Les médecins du travail pourront délivrer d’ici peu des certificats de quarantaine

Le suivi des contacts est le principal outil de lutte contre la propagation du coronavirus et le lieu de travail est responsable d’une part importante des contaminations. Ces deux facteurs ont justifié un élargissement du rôle des médecins du travail en cette période de pandémie.
 
Dans un précédent article, nous indiquions que les partenaires sociaux du Conseil supérieur pour la prévention et la protection au travail avaient insisté sur l’assignation d’un rôle clair de coordination aux médecins du travail dans le suivi des contacts et la gestion de l’épidémie en entreprises. Un souhait enfin concrétisé au terme de plusieurs mois de concertation puisque les médecins du travail auront eux aussi accès d’ici peu à la plateforme eHealth et que les lignes directrices de Sciensano intégreront leur rôle dans le suivi des contacts.

- En cas d’infection d’un collaborateur, le médecin du travail peut répertorier les contacts à risque dans l’entreprise et déterminer le niveau du risque (élevé ou faible) en toute indépendance, sur la base des dernières procédures édictées par Sciensano et des mesures prises par l’employeur.

- Le médecin du travail peut établir un certificat de quarantaine pour les contacts à haut risque, via une application web, et décider d’exécuter un test COVID-19 dans le cadre de la lutte contre les clusters. Dans l’état actuel des choses, il s’agira d’un test PCR qui sera analysé dans un laboratoire. Le médecin du travail pourra consulter le résultat du test sur www.masante.be ou sur l’application Coronalert. Il en va de même pour la personne testée.

- L’application en ligne permet aussi au médecin du travail de consulter les résultats des tests effectués au cours des quatorze jours qui précèdent pour l’ensemble de l’entreprise. Le médecin du travail pourra ainsi formuler des recommandations à l’intention de l’employeur lorsque les mesures adoptées par celui-ci pour freiner la transmission du virus présentent des lacunes et ce, afin d’éviter ou de maîtriser toute (nouvelle) épidémie.

La procédure de suivi pour les médecins du travail est précisée sur le site corona-tracking.info.

Attention : cette convention n’est pas encore officiellement entrée en vigueur.
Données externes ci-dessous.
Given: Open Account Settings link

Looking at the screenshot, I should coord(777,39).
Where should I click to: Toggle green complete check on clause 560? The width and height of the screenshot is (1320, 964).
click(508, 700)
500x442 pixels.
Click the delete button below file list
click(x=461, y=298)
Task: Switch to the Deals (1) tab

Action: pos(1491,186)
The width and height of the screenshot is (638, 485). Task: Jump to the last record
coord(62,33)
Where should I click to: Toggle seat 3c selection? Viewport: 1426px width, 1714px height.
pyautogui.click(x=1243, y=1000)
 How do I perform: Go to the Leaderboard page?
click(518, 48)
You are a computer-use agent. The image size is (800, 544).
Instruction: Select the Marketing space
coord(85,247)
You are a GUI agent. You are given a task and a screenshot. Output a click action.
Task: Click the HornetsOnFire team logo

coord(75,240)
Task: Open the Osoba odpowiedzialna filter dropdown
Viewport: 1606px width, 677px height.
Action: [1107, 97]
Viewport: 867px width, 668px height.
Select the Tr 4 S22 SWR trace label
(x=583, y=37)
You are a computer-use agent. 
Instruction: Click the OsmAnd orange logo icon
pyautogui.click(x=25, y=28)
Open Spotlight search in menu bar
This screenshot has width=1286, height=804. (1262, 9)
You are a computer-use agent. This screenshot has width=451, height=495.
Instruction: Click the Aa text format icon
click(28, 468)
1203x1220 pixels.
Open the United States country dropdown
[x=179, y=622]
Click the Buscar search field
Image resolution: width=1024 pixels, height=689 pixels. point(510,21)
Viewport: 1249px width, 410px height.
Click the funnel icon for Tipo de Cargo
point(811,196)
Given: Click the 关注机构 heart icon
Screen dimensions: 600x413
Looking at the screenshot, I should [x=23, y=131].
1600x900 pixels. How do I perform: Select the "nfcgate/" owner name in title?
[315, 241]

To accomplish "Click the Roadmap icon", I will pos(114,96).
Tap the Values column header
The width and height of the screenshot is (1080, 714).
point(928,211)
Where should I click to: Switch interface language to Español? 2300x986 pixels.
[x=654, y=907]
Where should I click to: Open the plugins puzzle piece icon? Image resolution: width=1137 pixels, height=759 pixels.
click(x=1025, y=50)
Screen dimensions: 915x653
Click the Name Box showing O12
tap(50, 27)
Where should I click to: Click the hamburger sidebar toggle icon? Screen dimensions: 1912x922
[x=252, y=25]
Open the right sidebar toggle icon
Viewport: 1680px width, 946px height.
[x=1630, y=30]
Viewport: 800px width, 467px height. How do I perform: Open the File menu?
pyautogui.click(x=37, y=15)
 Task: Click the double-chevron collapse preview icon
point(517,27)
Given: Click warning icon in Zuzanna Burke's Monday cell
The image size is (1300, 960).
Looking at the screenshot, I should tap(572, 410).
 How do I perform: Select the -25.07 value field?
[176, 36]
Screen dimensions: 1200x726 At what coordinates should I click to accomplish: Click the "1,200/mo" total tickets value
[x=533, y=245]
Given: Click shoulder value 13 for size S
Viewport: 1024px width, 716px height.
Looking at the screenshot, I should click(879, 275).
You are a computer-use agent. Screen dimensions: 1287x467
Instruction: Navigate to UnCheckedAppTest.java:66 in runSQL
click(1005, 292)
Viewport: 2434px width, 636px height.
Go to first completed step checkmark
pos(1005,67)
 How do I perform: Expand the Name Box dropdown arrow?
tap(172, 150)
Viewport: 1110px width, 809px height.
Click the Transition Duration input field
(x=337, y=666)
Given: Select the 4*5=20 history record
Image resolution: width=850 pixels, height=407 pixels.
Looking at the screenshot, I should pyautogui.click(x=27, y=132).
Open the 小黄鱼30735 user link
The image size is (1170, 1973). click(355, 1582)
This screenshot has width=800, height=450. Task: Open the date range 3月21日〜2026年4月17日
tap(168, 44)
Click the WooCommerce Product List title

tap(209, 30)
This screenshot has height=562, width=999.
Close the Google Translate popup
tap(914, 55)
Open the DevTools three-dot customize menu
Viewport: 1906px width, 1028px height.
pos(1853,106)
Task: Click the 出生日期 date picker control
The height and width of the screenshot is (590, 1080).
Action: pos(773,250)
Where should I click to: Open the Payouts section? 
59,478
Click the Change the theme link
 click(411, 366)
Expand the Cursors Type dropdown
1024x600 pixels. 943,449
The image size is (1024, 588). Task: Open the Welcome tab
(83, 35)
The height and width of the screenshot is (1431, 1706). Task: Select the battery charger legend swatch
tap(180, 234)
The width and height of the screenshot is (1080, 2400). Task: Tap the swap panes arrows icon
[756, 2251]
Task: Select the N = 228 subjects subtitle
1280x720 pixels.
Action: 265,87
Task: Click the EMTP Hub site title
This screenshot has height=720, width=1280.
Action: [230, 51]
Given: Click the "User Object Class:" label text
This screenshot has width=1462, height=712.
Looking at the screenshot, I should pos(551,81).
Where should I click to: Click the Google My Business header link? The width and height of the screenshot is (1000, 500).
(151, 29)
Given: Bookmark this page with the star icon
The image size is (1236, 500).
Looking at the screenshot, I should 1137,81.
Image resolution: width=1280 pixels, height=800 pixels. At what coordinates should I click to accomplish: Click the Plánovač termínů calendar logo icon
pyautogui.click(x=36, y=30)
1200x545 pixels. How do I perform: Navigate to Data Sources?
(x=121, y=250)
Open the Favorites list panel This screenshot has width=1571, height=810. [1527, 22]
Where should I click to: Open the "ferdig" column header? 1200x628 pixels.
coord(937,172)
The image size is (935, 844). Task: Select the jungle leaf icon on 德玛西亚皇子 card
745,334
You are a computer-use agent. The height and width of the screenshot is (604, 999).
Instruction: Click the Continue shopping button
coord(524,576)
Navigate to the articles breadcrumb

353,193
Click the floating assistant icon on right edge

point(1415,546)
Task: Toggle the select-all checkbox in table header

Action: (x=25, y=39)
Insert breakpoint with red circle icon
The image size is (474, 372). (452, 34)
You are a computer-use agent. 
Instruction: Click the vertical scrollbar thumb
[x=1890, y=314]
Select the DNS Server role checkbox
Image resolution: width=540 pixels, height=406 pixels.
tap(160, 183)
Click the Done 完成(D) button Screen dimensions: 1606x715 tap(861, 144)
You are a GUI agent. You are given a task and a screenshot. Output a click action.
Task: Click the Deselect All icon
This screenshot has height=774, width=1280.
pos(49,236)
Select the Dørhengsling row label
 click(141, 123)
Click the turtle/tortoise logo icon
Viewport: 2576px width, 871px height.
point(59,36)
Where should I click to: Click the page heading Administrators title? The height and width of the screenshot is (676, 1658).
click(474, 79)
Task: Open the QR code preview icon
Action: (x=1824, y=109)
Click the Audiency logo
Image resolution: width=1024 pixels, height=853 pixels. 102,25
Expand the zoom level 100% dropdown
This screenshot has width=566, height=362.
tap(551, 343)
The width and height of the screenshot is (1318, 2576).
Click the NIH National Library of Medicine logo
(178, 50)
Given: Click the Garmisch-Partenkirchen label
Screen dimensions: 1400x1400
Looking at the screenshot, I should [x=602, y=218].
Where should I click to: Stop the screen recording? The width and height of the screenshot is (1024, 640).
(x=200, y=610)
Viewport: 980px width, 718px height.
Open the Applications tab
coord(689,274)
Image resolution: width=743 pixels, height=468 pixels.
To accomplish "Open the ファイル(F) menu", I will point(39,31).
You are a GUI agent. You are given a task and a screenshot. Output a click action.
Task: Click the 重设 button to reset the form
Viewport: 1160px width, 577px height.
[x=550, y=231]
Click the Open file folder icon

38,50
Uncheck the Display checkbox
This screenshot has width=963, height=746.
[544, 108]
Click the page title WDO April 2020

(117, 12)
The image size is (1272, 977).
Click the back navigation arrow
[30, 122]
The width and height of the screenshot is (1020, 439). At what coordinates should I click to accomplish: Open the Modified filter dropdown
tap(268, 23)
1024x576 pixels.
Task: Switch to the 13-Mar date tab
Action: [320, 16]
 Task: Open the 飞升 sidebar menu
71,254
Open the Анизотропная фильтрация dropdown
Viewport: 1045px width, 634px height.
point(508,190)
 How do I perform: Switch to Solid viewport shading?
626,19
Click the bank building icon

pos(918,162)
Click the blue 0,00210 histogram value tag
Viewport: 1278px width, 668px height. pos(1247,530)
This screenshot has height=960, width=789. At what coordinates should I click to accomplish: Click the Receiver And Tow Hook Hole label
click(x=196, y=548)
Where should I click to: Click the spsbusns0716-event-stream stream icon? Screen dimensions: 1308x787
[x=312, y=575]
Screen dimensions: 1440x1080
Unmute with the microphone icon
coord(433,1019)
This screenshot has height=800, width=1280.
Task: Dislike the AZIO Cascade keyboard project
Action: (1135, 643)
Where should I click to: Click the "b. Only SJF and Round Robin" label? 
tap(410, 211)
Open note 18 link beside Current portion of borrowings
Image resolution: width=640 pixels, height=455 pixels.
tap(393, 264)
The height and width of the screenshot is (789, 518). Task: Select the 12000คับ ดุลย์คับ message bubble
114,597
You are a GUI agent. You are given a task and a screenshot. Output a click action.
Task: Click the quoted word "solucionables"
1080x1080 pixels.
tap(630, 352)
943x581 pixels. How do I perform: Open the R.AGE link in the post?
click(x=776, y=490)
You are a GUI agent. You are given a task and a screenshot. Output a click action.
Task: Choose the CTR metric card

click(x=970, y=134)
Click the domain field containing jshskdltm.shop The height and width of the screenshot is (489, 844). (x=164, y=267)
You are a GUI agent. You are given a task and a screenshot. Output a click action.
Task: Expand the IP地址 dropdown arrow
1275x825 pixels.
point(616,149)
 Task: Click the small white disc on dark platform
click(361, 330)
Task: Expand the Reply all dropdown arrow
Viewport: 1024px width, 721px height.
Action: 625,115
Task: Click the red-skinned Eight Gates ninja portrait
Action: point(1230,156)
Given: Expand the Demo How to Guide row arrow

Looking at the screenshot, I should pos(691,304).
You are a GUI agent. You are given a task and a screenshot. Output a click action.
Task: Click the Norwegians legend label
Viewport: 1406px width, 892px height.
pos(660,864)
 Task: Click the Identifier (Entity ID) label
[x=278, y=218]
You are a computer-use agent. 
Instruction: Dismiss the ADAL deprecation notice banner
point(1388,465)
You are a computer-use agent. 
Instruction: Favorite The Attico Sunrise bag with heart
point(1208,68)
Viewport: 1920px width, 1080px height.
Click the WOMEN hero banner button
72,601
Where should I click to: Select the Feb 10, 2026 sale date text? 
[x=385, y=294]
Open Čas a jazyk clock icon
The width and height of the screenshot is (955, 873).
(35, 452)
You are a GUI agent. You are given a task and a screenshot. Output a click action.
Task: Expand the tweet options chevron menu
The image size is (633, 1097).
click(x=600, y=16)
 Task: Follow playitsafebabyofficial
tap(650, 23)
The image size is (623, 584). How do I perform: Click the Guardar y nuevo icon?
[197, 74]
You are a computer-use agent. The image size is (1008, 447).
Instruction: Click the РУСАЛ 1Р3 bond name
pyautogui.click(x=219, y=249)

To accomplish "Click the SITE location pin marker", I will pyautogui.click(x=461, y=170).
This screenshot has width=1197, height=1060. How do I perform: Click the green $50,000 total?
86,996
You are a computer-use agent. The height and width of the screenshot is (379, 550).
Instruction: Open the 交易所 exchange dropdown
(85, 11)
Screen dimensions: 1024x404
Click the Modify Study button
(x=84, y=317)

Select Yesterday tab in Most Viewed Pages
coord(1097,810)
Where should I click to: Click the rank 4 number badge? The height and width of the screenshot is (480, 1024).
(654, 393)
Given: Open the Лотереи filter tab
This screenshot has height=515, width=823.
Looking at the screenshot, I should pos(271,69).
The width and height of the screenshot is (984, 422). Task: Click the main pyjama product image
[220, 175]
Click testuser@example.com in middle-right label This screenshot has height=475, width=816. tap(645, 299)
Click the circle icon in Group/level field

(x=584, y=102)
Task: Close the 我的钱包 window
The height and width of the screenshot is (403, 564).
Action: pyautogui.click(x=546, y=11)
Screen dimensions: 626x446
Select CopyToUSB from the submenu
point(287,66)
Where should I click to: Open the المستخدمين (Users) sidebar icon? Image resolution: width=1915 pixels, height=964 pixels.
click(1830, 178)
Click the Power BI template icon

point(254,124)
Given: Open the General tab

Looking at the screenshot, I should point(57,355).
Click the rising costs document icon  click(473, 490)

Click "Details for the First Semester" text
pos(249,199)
Le SPF ne communiquera les directives officielles qu’une fois la plateforme eHealth adaptée. Ce n’est toutefois qu’une question de jours ou de semaines. Le gouvernement fédéral a commandé 1,5 million de tests antigéniques ; les autorités flamandes en ont quant à elles commandé 4 millions. Les deux instances ont déjà consulté les médecins du travail via Co-Prev pour s’informer du nombre de tests requis.